The existence of the elusive ‘Planet Nine’ in our solar system has been a hotly-debated topic in recent years.
Despite the ongoing hunt, astronomers haven’t been able to catch a glimpse of Planet Nine since its existence was theorised.
But they have discovered an exoplanet 336 light years away with the kind of eccentric orbit that would fit with Planet Nine’s own route around our sun.
The massive gas exoplanet, HD 106906 b, travels past the very edge of its binary star system’s circumstellar disc in an orbit that takes 15,000 years to complete. It’s as if Jupiter travelled out past the Kuiper Belt in our own solar system.
If Planet Nine does exist, it could have an orbit somewhat similar – which would make it incredibly difficult to detect given all we know about how the observable planets in our solar system move around the sun.
Although HD 106906 b was discovered in 2013, it’s taken until now for measurements from the Hubble Space Telescope to accurately calculate its orbit pattern.
It’s not yet clear how HD 106906 b achieved this strange orbit.

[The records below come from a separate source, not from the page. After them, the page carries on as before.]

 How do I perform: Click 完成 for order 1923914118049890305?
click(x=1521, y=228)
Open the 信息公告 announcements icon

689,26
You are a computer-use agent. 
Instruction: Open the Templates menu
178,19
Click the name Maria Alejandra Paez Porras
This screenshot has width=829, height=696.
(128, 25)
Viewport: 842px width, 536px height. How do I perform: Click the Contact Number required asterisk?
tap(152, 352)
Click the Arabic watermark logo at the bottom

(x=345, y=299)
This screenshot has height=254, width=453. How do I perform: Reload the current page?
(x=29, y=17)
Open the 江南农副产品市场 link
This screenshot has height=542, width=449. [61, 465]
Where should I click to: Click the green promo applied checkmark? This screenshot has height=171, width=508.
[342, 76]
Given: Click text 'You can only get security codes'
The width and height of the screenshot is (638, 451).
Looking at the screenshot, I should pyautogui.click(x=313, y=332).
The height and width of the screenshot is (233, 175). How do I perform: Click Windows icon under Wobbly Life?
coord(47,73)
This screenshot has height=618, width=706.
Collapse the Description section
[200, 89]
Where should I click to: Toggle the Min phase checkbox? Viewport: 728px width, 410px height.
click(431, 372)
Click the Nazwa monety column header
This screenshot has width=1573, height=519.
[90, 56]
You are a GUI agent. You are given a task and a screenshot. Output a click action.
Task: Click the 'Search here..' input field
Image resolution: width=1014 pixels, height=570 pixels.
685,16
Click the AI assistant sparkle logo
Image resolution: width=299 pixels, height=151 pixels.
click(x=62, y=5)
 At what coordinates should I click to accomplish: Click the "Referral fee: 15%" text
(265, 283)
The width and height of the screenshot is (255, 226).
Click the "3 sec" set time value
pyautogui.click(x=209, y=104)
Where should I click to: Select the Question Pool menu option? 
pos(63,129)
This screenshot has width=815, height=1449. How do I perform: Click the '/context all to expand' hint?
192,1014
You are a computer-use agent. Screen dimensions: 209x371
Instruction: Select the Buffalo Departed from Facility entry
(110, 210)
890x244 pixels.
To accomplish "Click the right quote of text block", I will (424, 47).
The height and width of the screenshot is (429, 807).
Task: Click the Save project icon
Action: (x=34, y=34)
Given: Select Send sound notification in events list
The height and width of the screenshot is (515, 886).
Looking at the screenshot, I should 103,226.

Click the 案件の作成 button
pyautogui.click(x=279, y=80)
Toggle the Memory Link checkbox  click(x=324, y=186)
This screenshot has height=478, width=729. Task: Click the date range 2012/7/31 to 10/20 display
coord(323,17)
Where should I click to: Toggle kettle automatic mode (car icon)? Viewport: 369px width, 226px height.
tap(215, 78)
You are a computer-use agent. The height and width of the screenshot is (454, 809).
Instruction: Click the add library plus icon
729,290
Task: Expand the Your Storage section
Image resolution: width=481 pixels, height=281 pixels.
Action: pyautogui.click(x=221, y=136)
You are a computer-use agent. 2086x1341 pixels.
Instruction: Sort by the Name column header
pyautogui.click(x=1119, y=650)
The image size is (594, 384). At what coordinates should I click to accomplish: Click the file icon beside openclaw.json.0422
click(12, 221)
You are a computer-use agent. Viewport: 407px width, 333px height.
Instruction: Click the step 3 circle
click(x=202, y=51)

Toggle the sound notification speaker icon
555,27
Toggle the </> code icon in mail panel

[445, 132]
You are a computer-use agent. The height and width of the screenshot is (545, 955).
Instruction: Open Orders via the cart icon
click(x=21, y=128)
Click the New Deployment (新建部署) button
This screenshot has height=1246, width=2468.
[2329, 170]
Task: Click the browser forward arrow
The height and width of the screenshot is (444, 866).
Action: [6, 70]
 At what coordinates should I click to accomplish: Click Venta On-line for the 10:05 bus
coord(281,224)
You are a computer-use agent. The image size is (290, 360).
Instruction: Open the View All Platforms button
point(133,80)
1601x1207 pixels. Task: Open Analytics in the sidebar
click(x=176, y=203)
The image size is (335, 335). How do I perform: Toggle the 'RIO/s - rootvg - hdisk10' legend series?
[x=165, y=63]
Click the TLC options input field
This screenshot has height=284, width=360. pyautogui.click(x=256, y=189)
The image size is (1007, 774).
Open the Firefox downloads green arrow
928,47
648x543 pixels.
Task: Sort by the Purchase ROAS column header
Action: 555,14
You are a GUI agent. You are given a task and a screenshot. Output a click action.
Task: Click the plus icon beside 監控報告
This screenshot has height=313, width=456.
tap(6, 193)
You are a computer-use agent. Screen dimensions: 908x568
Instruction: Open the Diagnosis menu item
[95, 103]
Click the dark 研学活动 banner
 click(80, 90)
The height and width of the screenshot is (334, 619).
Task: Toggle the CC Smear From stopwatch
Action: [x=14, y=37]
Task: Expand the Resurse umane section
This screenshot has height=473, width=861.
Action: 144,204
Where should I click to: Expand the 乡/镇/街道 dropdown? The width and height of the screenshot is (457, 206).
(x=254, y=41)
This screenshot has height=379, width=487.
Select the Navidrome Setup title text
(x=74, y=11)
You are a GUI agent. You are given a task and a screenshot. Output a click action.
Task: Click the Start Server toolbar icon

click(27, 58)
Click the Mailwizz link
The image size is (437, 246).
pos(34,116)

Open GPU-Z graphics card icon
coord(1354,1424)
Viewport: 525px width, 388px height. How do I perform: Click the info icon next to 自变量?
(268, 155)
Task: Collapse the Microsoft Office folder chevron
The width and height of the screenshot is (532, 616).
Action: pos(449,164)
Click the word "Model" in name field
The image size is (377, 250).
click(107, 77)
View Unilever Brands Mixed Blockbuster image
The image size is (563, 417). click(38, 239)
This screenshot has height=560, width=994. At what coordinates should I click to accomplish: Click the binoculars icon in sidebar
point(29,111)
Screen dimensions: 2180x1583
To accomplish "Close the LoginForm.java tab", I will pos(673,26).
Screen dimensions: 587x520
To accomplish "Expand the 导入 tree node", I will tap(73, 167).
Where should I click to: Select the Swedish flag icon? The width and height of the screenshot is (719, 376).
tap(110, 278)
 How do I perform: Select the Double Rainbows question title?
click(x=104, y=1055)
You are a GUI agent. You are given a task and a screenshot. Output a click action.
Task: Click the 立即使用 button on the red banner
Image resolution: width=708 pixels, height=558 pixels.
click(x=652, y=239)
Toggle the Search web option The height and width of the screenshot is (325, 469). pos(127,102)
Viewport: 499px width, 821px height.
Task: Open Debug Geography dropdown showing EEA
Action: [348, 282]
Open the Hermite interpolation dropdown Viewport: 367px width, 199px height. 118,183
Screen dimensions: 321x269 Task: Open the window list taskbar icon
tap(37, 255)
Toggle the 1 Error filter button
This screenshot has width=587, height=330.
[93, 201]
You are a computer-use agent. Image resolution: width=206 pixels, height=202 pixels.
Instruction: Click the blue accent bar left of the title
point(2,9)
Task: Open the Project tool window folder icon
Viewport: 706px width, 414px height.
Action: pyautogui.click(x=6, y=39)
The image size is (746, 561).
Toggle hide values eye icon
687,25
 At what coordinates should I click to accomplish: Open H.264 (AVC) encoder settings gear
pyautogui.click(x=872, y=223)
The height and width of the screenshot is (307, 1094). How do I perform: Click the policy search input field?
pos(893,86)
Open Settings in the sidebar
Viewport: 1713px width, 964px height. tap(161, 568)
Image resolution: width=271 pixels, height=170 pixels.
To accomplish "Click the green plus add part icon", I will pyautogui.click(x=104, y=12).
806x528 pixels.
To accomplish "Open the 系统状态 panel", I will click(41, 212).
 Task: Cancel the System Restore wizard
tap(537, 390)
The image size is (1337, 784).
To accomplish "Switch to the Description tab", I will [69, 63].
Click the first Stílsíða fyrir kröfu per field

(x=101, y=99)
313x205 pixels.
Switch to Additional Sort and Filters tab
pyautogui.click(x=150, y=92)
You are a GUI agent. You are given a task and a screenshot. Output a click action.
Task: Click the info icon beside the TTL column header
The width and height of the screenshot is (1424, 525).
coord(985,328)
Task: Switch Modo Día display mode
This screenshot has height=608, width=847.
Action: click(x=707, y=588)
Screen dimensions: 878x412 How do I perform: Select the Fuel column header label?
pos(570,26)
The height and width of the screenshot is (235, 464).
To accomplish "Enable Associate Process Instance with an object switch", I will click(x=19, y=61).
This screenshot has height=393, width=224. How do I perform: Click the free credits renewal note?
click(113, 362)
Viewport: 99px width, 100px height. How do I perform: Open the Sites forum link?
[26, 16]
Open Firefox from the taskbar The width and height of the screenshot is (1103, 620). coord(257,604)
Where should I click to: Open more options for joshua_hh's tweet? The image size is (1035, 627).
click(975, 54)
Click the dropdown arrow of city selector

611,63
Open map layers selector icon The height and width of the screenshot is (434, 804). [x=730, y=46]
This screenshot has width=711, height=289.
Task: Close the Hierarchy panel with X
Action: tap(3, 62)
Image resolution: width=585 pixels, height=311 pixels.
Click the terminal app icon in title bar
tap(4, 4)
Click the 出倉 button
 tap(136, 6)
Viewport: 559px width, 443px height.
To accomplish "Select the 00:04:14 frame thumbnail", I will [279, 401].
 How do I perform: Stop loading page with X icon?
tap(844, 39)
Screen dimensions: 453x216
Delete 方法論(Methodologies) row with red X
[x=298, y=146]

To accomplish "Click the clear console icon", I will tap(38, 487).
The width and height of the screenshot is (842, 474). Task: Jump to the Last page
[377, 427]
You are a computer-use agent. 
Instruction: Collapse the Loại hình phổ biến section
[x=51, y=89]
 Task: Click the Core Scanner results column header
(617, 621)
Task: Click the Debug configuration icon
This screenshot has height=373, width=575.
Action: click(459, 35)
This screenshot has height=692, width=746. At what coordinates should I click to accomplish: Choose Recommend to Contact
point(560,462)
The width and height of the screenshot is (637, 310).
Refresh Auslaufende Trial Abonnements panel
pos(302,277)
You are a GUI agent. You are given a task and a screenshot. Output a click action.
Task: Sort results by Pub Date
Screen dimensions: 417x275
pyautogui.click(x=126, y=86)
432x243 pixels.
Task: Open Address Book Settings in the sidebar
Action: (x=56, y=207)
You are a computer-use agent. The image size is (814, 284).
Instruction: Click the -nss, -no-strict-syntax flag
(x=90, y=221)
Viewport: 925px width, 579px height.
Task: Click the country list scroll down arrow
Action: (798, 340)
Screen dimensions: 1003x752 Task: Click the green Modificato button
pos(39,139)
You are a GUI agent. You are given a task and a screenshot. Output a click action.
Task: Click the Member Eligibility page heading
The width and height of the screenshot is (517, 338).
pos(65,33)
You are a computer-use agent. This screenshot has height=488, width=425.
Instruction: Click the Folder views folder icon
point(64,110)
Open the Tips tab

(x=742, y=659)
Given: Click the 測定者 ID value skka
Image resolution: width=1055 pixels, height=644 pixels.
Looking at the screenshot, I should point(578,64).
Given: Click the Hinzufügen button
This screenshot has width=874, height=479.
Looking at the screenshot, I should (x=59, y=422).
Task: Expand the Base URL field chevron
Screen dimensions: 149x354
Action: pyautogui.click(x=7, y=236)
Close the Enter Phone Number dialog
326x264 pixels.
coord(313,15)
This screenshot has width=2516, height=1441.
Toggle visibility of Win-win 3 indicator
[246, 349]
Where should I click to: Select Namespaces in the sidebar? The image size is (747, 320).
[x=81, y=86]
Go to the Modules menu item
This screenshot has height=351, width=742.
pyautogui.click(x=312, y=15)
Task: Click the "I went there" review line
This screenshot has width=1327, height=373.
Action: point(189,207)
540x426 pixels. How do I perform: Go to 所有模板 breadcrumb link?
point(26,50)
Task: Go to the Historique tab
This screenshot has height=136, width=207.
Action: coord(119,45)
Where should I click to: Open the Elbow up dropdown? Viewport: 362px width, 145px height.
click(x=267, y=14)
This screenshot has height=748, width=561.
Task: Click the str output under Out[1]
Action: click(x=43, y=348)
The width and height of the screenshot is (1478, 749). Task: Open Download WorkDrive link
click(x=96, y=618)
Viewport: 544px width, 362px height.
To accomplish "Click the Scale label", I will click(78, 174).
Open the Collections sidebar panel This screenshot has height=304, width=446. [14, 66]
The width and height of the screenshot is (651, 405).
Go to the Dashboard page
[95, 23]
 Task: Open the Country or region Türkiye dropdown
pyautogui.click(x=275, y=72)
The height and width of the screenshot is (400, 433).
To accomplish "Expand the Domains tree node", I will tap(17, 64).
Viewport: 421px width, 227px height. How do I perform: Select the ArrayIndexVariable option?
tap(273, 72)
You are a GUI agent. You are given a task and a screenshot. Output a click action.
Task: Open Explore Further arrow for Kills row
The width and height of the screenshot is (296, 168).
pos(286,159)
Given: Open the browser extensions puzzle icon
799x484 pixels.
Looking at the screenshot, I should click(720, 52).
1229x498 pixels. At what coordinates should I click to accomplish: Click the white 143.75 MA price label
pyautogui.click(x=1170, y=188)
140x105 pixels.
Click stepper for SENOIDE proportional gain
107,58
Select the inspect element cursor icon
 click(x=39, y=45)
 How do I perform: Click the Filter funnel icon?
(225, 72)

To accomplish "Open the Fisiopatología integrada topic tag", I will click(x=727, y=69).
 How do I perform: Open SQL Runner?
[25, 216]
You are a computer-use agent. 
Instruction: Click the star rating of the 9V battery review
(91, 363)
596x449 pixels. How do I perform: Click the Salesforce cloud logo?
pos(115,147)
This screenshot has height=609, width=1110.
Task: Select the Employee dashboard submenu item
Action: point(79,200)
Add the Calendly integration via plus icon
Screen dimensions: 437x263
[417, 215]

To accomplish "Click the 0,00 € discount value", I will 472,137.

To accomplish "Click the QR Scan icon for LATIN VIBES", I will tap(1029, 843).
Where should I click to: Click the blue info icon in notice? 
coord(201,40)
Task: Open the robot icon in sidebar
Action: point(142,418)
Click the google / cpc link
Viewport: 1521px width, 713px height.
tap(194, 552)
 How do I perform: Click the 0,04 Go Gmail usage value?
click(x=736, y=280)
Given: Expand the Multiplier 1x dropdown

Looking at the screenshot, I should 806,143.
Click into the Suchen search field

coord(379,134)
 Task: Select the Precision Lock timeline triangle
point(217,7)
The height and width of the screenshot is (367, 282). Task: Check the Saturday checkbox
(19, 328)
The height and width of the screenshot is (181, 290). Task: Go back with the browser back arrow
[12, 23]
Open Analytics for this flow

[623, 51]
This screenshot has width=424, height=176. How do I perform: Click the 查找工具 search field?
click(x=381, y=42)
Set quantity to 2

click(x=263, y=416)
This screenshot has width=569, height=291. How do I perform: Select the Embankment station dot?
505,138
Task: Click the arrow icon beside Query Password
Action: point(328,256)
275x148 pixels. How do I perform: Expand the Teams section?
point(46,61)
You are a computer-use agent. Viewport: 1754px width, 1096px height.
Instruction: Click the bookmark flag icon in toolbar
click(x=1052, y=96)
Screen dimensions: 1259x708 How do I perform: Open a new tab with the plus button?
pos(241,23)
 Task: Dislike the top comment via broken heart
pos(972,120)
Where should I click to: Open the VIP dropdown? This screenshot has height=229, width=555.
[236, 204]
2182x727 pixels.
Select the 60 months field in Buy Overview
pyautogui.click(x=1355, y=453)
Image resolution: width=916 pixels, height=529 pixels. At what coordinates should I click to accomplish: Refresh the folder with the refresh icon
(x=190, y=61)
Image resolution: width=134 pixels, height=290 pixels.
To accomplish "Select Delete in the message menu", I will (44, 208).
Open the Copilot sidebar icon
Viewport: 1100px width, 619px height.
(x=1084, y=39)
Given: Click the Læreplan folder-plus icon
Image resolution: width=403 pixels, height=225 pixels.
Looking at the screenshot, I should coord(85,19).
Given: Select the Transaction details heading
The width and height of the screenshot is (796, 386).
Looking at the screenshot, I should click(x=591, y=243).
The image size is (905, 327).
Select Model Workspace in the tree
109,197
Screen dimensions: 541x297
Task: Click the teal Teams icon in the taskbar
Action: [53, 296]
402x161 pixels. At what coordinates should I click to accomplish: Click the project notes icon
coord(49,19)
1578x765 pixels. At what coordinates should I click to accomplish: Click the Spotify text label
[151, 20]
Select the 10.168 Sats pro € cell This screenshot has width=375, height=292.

But one theory is that it formed close to its parent stars even as it was being dragged outward by the gas disc. At the point it was shot outward from the two stars, a third passing star stabilised its orbit and prevented it drifting through space as a rogue planet.
‘This system draws a potentially unique comparison with our solar system,’ explained Meiji Nguyen of the University of California, Berkeley, the lead author on the study outlining the path of HD 106906 b.
‘It’s very widely separated from its host stars on an eccentric and highly misaligned orbit, just like the prediction for Planet Nine.’
‘This begs the question of how these planets formed and evolved to end up in their current configuration.’
The system where this gas giant resides is only 15 million years old. This suggests that our Planet Nine — if it does exist — could have formed very early on in the evolution of our 4.6-billion-year-old solar system.